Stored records
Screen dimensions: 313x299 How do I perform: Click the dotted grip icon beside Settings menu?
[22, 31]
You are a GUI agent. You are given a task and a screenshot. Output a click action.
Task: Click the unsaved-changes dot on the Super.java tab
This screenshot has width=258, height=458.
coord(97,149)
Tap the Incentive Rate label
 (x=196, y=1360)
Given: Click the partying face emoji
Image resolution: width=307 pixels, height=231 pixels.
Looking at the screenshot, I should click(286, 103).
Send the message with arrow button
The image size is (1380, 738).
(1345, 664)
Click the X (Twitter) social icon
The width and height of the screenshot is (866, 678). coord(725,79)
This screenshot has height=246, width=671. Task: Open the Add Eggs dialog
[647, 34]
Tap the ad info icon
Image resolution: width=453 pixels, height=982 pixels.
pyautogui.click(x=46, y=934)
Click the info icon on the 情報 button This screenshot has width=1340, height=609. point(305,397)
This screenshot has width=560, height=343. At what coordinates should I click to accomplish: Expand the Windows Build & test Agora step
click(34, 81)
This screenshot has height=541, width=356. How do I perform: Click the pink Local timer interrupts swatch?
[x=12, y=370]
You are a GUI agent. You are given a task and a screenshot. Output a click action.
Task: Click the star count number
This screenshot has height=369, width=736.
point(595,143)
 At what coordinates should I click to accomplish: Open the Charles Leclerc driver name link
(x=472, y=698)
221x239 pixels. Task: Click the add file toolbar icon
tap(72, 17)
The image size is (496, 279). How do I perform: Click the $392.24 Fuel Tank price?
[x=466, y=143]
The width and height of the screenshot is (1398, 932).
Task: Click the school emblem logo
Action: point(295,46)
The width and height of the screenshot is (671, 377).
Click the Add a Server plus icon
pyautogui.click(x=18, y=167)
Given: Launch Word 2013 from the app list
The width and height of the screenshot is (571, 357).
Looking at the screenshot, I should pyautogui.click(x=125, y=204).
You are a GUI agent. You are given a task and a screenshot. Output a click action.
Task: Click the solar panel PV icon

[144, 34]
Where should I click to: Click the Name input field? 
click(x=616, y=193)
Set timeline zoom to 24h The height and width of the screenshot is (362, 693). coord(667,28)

The task: Using the data above, reproduce exactly the lines from the line that contains "Image resolution: width=307" through the line that contains "Given: Launch Word 2013 from the app list", including both.

Task output:
Image resolution: width=307 pixels, height=231 pixels.
Looking at the screenshot, I should click(286, 103).
Send the message with arrow button
The image size is (1380, 738).
(1345, 664)
Click the X (Twitter) social icon
The width and height of the screenshot is (866, 678). coord(725,79)
This screenshot has height=246, width=671. Task: Open the Add Eggs dialog
[647, 34]
Tap the ad info icon
Image resolution: width=453 pixels, height=982 pixels.
pyautogui.click(x=46, y=934)
Click the info icon on the 情報 button This screenshot has width=1340, height=609. point(305,397)
This screenshot has width=560, height=343. At what coordinates should I click to accomplish: Expand the Windows Build & test Agora step
click(34, 81)
This screenshot has height=541, width=356. How do I perform: Click the pink Local timer interrupts swatch?
[x=12, y=370]
You are a GUI agent. You are given a task and a screenshot. Output a click action.
Task: Click the star count number
This screenshot has height=369, width=736.
point(595,143)
 At what coordinates should I click to accomplish: Open the Charles Leclerc driver name link
(x=472, y=698)
221x239 pixels. Task: Click the add file toolbar icon
tap(72, 17)
The image size is (496, 279). How do I perform: Click the $392.24 Fuel Tank price?
[x=466, y=143]
The width and height of the screenshot is (1398, 932).
Task: Click the school emblem logo
Action: point(295,46)
The width and height of the screenshot is (671, 377).
Click the Add a Server plus icon
pyautogui.click(x=18, y=167)
Given: Launch Word 2013 from the app list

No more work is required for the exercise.